4 Linear algebra 4.3 Using the vector space axioms 4.5 Sums and intersections

4.4 Subspaces

When we talk about a vector space over a field $\mathbb{F}$ , the word scalar refers to an element of $\mathbb{F}$ .

Definition 4.4.1.

A subspace of a vector space $V$ is a subset $U$ of $V$ which

1.

contains the zero vector $\textbf{0}_{V}$ ,
2.

is closed under addition, meaning that for all $\mathbf{v},\mathbf{w}\in U$ we have $\mathbf{v}+\mathbf{w}\in U$ , and
3.

is closed under scalar multiplication, meaning that for all scalars $\lambda$ and all $\mathbf{u}\in U$ we have $\lambda\mathbf{u}\in U$ .

We write $U\leqslant V$ to mean that $U$ is a subspace of $V$ .

The idea this definition captures is that a subspace of $V$ is a nonempty subset which is itself a vector space under the same addition and scalar multiplication as $V$ .

If $U\leqslant V$ and $\textbf{u}_{1},\ldots,\textbf{u}_{n}\in U$ and $\lambda_{1},\ldots,\lambda_{n}$ are scalars then $\sum_{i=1}^{n}\lambda_{i}\textbf{u}_{i}\in U$ . This follows by using closure under scalar multiplication and closure under addition lots of times.

4.4.1 Subspace examples

Example 4.4.1.

If $V$ is any vector space, $V\leqslant V$ . This is because, as a vector space, $V$ contains the zero vector, is closed under addition, and is closed under scalar multiplication.

A subspace of $V$ other than $V$ is called a proper subspace.

Example 4.4.2.

For any vector space $V$ we have $\{\textbf{0}_{V}\}\leqslant V$ . Certainly this set contains the zero vector.

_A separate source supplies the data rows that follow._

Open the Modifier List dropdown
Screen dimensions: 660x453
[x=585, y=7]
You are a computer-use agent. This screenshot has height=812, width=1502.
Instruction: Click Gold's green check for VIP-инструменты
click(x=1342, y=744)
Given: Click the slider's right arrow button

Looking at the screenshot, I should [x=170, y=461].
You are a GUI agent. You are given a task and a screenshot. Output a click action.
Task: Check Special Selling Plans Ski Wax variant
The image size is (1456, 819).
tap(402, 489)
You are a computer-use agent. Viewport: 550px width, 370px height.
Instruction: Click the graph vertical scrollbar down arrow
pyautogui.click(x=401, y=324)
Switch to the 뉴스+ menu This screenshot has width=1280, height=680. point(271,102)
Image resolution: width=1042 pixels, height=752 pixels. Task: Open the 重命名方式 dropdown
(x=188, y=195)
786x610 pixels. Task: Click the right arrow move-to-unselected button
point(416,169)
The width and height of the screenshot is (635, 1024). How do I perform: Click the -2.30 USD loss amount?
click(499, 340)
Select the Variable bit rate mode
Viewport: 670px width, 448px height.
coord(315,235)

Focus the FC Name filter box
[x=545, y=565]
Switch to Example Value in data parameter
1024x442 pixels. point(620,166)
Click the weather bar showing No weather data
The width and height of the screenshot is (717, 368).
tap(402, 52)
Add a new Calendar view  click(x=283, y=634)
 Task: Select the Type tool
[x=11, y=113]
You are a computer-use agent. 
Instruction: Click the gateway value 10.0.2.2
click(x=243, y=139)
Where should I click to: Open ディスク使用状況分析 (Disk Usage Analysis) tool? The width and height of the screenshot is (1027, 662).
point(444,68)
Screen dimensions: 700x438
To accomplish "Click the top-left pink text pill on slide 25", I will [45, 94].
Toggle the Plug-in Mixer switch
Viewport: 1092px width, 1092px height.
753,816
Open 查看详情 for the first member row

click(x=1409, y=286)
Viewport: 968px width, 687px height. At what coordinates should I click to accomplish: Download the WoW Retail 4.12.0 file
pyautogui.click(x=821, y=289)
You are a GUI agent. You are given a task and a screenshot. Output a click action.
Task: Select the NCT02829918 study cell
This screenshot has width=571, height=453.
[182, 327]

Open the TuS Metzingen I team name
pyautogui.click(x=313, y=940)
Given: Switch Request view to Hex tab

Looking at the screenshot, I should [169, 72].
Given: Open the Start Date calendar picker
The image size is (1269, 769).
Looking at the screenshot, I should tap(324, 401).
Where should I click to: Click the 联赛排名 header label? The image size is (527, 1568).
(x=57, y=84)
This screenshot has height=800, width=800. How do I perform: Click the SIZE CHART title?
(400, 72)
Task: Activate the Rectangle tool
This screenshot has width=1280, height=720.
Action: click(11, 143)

It is closed under addition because $\mathbf{0}_{V}+\mathbf{0}_{V}=\mathbf{0}_{V}$ , and it is closed under scalar multiplication by Lemma 4.3.3. This is called the zero subspace.

Example 4.4.3.

Let $U$ be the set of vectors in $\mathbb{R}^{2}$ whose first entry is zero. Then $U\leqslant\mathbb{R}^{2}$ . We check the three conditions in the definition of subspace.

1.

The zero vector in $\mathbb{R}^{2}$ is $\begin{pmatrix}0\\ 0\end{pmatrix}$ . This has first coordinate 0, so it is an element of $U$ .
2.

Let $\textbf{v},\textbf{w}\in U$ , so that $\textbf{v}=\begin{pmatrix}0\\ x\end{pmatrix}$ and $\textbf{w}=\begin{pmatrix}0\\ y\end{pmatrix}$ for some real numbers $x$ and $y$ . Then $\textbf{v}+\textbf{w}=\begin{pmatrix}0\\ x+y\end{pmatrix}$ has first coordinate 0, so it is an element of $U$ .
3.

Let v be as above and $\lambda\in\mathbb{R}$ . Then $\lambda\textbf{v}=\begin{pmatrix}0\\ \lambda x\end{pmatrix}$ which has first coordinate 0, so $\lambda\textbf{v}\in U$ .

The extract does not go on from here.